Your objective. Write out again the items between the lines holding "Tap the y=100 m text beside the Rain panel" and "click(24, 13)", inclusive, requests included, and shift every coordinate in the answers by -17. Leave the pictures out of your answer.

Dataset excerpts.
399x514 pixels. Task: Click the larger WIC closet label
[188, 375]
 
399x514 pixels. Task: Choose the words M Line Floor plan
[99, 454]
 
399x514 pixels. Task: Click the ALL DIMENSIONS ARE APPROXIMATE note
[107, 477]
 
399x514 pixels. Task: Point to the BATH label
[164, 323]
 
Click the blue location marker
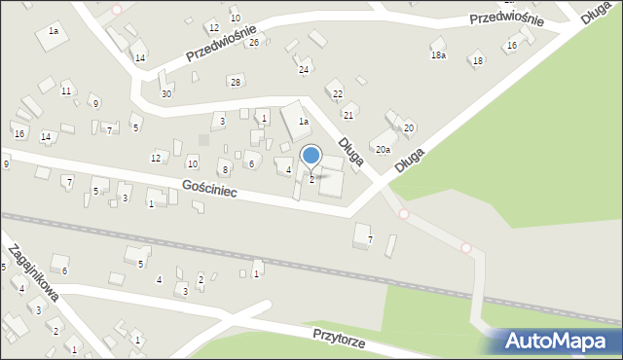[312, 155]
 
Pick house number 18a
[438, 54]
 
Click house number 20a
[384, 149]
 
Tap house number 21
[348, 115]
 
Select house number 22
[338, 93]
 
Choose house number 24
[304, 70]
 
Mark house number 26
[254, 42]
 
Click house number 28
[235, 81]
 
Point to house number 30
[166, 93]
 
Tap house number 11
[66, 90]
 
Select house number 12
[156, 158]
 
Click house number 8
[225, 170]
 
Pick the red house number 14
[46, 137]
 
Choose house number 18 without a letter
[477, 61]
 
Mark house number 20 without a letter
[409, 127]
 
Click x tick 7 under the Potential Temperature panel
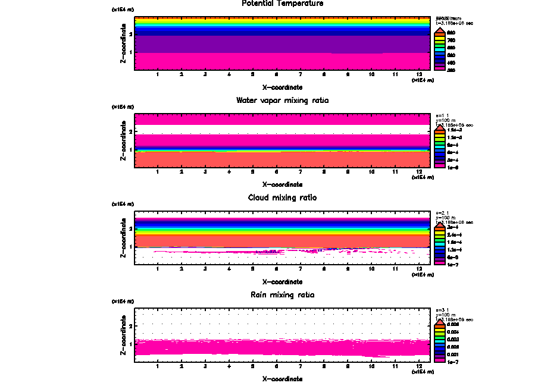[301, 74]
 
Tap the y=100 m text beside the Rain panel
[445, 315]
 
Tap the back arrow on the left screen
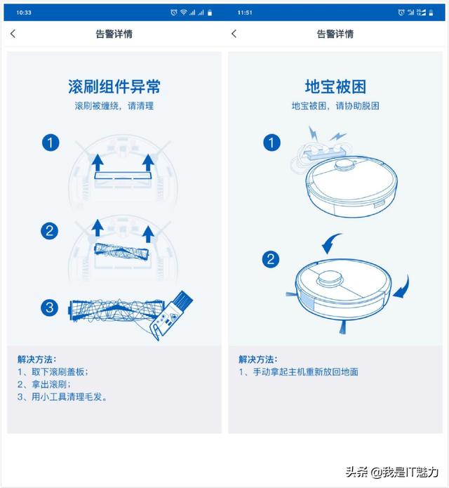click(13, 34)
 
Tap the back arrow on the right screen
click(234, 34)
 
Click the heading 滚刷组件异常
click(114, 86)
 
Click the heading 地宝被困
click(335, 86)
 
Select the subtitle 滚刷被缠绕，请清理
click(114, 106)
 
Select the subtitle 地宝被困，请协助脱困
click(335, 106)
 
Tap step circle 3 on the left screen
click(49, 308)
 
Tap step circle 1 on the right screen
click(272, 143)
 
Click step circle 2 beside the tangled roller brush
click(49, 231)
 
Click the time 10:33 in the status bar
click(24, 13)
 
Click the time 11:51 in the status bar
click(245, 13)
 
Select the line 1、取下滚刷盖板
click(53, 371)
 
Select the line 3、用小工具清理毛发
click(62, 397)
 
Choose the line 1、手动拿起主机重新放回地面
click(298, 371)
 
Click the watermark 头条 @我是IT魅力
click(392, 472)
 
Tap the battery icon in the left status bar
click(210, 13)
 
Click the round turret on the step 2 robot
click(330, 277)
---
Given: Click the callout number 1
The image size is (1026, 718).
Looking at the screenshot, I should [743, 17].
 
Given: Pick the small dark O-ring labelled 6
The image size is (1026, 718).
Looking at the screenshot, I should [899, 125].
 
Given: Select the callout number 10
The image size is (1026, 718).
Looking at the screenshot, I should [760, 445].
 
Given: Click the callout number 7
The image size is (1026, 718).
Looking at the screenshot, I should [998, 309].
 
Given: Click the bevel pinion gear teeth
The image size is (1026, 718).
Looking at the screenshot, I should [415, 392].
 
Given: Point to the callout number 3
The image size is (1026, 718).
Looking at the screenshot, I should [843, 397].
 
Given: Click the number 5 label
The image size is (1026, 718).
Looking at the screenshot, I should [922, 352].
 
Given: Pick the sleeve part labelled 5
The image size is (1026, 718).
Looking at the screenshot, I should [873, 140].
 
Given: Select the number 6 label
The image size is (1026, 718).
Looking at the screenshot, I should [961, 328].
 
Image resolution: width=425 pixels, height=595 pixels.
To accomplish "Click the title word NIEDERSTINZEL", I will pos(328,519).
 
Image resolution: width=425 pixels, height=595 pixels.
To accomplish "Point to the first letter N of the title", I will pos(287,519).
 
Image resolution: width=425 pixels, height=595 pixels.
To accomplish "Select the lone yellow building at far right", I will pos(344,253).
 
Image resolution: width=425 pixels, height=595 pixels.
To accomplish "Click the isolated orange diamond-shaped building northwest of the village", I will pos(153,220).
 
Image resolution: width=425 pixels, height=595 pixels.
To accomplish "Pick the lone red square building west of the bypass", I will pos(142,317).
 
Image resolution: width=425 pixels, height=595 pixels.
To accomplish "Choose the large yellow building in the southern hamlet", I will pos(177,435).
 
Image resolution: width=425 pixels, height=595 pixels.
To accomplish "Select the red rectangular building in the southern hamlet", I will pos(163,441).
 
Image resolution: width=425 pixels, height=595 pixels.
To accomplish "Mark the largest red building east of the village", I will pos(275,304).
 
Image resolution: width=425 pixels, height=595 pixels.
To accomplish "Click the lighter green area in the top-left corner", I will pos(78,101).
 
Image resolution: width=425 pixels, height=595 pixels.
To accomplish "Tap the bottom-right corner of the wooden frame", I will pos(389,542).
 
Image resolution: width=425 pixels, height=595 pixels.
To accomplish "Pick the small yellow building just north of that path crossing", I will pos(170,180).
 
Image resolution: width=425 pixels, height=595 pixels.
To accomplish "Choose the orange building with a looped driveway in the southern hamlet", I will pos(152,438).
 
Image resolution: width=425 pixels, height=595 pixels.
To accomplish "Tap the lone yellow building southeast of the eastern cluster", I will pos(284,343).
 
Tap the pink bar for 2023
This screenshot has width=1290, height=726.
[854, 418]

Full solution.
Tap the y=100 m text beside the Rain panel
[428, 298]
 
Tap the back arrow on the left screen
click(-4, 17)
 
Tap the back arrow on the right screen
click(217, 17)
 
Click the heading 滚刷组件异常
click(97, 69)
 
Click the heading 地宝被困
click(318, 69)
 
Select the subtitle 滚刷被缠绕，请清理
click(97, 89)
 
Select the subtitle 地宝被困，请协助脱困
click(318, 89)
 
Tap step circle 3 on the left screen
click(32, 291)
 
Tap step circle 1 on the right screen
click(255, 126)
 
Click step circle 2 beside the tangled roller brush
click(32, 214)
 
Click the time 10:33 in the status bar
click(7, -4)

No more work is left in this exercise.